In the Frederik Svane biography below, condense the paragraph beginning "In May 2022, he obtained two GM norms" into a single shorter sentence that keeps its main facts.

TEXT PROVIDED:
◇ ◇ ◇ ◇

Personal information
- Born: January 21, 2004 (age 22) Lübeck, Germany
- Relatives: Troels Svane (father); Rasmus Svane (brother);

Chess career
- Country: Germany
- Title: Grandmaster (2022)
- FIDE rating: 2655 (September 2026)
- Peak rating: 2671 (May 2025)
- Ranking: No. 60 (September 2026)
- Peak ranking: No. 52 (May 2025)

= Frederik Svane =

German chess grandmaster (born 2004)

Frederik Svane (born January 21, 2004) is a German chess grandmaster.

==Chess career==
Svane's older brother is Rasmus Svane. At age four, Frederik joined a chess club and began learning and playing against Rasmus.

In December 2020, Svane won the World Online Junior U16 Championship.

In April 2021, Svane, then a FIDE Master, defeated grandmaster Matthias Blübaum (then the top-rated German player) in a surprise upset in the Kader Challenge, a tournament for top-level German chess players.

In October 2021, Svane achieved his first GM norm by finishing in second place at a round-robin in Kiel, Germany.

In May 2022, he obtained two GM norms in less than one day by finishing second in a closed GM tournament held by the Hamburg Chess Club with a performance rating of 2607, and then drawing against Eduardas Rozentalis in the Hamburg Invitational.

In October 2022, he had a strong standing in the World Junior Chess Championship.

Svane played in the Chess World Cup 2023, where he defeated Lee Jun Hyeok in the first round, but was defeated by Ivan Cheparinov in the second round.

At his Chess Olympiad debut in 2024, he earned an individual gold medal, scoring 8/9 on board five. Later that year, he finished the European Individual Championship in third place.

In 2025, Frederick knocked out the reigning World Champion Gukesh Dommaraju in Round 3 of the Chess World Cup 2025 held in Goa, India. He then defeated Shant Sargsyan in the fourth round, before losing to eventual winner Javokhir Sindarov in the fifth round.

At the Chess Olympiad 2026 Svane won another individual gold medal - this time on board three. He achieved a score of 8,5/11 with a tournament performance rating of 2796.

◇ ◇ ◇ ◇

DATA:
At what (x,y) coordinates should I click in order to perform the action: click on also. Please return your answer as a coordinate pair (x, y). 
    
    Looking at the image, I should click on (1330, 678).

◇ ◇ ◇ ◇

THE ANSWER: In May 2022, Svane earned two GM norms in under a day: first by placing second in the Hamburg Chess Club's closed GM tournament with a 2607 performance rating, then by drawing Eduardas Rozentalis in the Hamburg Invitational.